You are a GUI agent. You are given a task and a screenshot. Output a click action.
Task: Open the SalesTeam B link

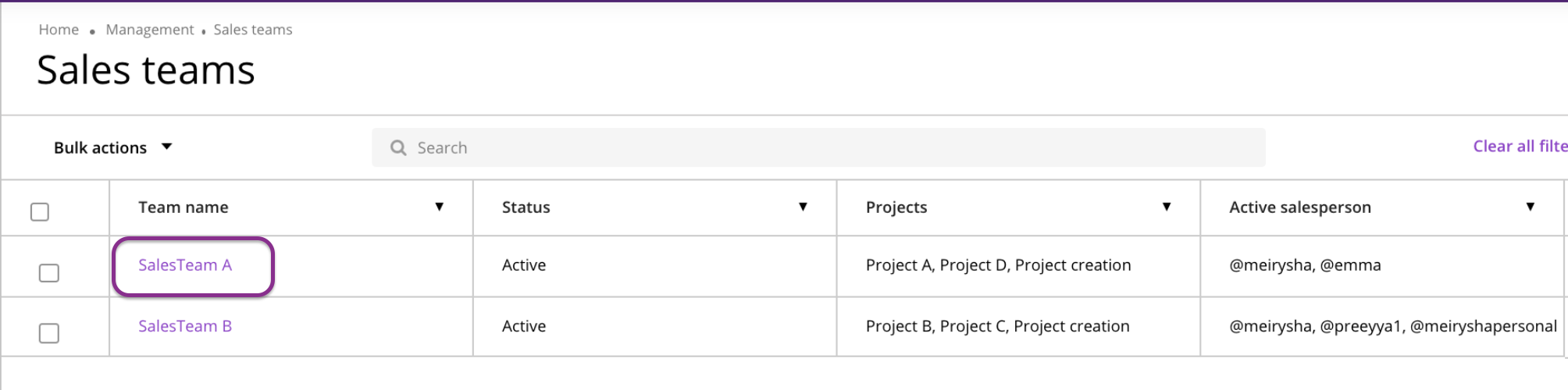tap(185, 326)
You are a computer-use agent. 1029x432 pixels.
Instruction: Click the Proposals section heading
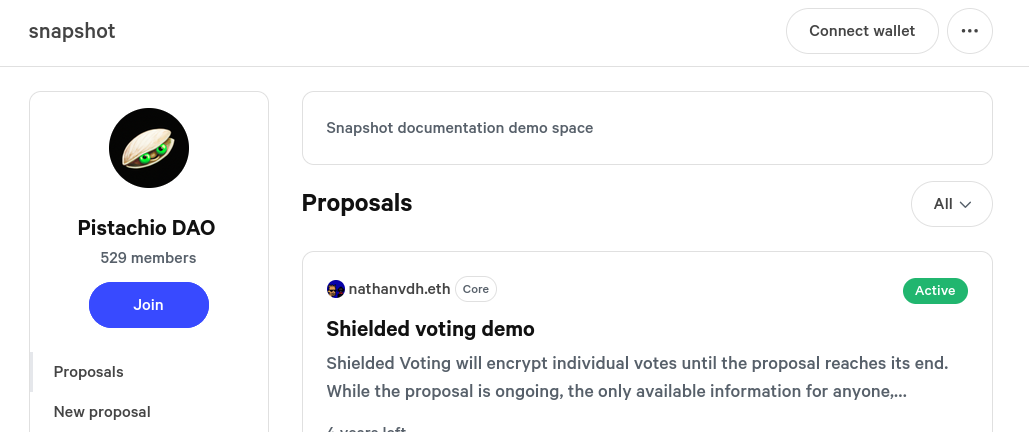pyautogui.click(x=357, y=203)
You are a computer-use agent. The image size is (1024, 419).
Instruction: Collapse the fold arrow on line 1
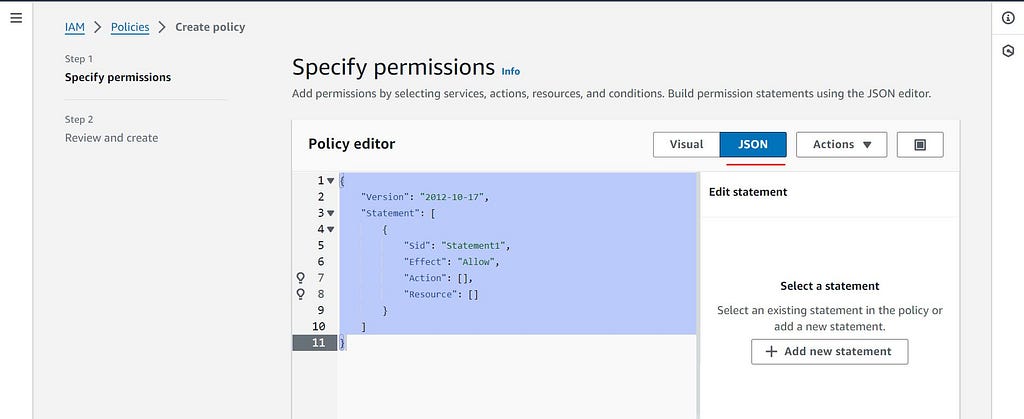(x=330, y=181)
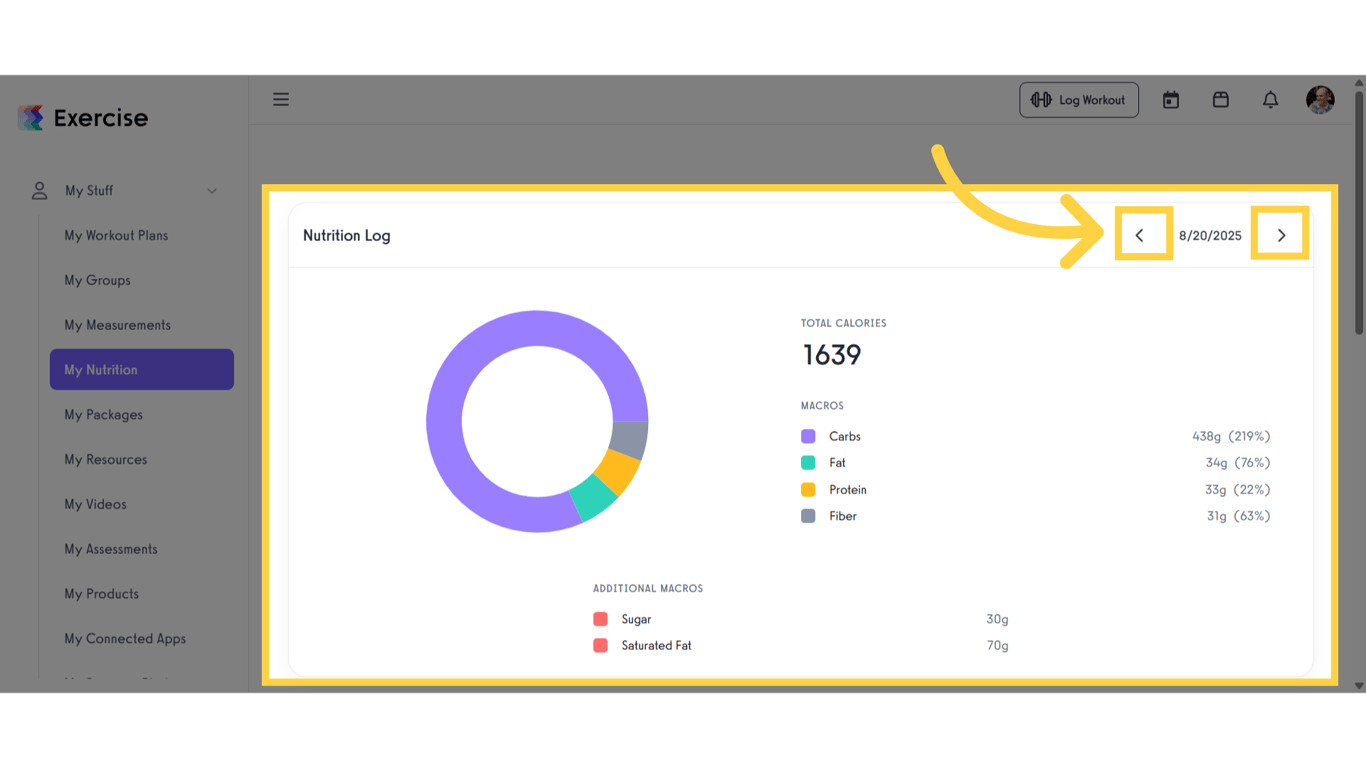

#### Problem statement:
Reproduce verbatim, and only, the lines starting at the one that contains "You are a computer-use agent. 1029x432" and ending with the final line of the records; leave out the pictures.

#### Task response:
You are a computer-use agent. 1029x432 pixels.
Instruction: Click the Proposals section heading
pyautogui.click(x=357, y=203)
You are a computer-use agent. The image size is (1024, 419).
Instruction: Collapse the fold arrow on line 1
(x=330, y=181)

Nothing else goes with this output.